James Burton of course anchored the group as lead guitar player.  James was inducted into the Rock & Roll Hall of Fame in 2001, joining Scotty Moore as the second Elvis Presley guitar player to be honored in the relatively new Sideman category.  He was a member of the Louisiana Hayride house band in the mid-fifties and was requited for Ricky Nelson’s band in 1958.  For the next eight years James recorded and performed with Nelson, including appearances in all the closing musical segments of the Ozzie and Harriet TV show.  When Elvis asked James to form a new band, he professed watching the show every week to see him play.  James organized the TCB band and toured and recorded with Elvis from 1969 to 1977.


Playing bass was Jerry Scheff, another original member of the TCB Band.  Jerry’s association with Elvis goes back to 1966 when he played on the “Easy Come, Easy Go” soundtrack recording session.  During the concert Jerry related a number of charming Elvis stories to the fans.  We learned how he composed the song “The Fire Down Below” about Elvis’ determination to conquer his problems and get back to good health.  Jerry is convinced to this day that Elvis was going to do it, but the tragedy of August 16, 1977 came first.  Elvis had planned to record the song, but never got the chance.


Pounding out the ivories on the piano was Glen D. Hardin, a TCB member from 1970 on.  Prior to his time with Elvis, Glen performed with the post-Buddy Holly Crickets, and subsequently performed in Emmylou Harris’ traveling band.


Providing the rhythm behind these bandmates was drummer Ronnie Tutt.  Ronnie looked great, obviously recovered from the heart bypass surgery he underwent in 1999.  After his seven years in the TCB Band, Ronnie backed Neil Diamond on tour for almost 20 years and recorded or performed with dozens of rock and country acts.


With a group of musicians this talented, Darwin had to come up with an equally great singer, and he did.  Terry Mike Jeffrey is a renowned performer who has taken his show all over the country and numerous foreign countries during the past twenty years.  His repertoire of songs is huge, but he specializes in Elvis material.  In fact, Terry Mike has released three albums of Elvis songs.


Unlike Elvis tribute artists, Terry Mike performs without the jumpsuits, black hair and sideburns, and he makes no attempt to sound just like Elvis.  But he can do a bang-up job singing the songs.


The show opened with the Terry Mike Jeffrey Band, including his wife and son.  One notable substitution was DJ Fontana on drums for the first few songs.  When DJ left to catch a plane, he got a rousing send-off from the appreciating crowd.


A short time late, Red Robinson introduced the TCB Band, and things got hot.  Terry Mike handled the singing duties alone for while, but soon a cast of Elvis friends joined the action.  Charlie Hodge was back to sing a few duets and tell stories..
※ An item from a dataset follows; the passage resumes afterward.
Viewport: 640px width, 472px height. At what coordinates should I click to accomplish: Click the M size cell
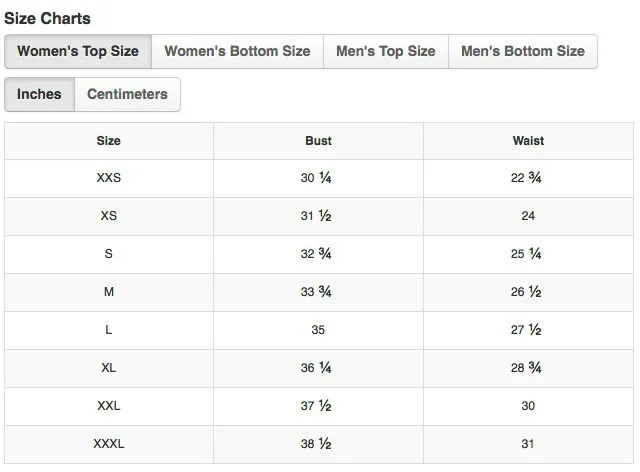click(109, 292)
Fan favorite Joe Esposito enlivened the proceedings on stage for a while, and there were two especially poignant moments.  After being too ill to appear at the earlier shows, Sam Phillips came out this night to thunderous applause.  Sam looked great in a spiffy white suit, and he delivered inspiring, but all too short remarks. 


Darwin came up with something of a surprise for the audience with guest singer John Wilkinson.  Best known as the TCB rhythm guitar player, John and James Burton were the only two musicians in every one of the bands performances with Elvis.  Before that, John enjoyed a solo singing career and occasional fill-in duty with the Kingston Trio on tour.  When Elvis turned the stage spotlight over to his bandmates, he had John sing the hit “Early Morning Rain.”  In 1989 John suffered a severe stroke, ending his guitar playing days.  But he did a great job singing at the Farewell Tribute concert.


To end the evening Darwin called on the legendary Al Dorvin to proclaim his famous words, “Elvis has left the building.”  As the fans left the building, they knew they had witnessed an historic concert.  If they had attended all three of Darwin Lamm’s productions, they had to be impressed with the wealth of talent he had assembled.  It is doubtful that as many musical friends of Elvis will ever be together again, but if anybody can do it, Darwin will.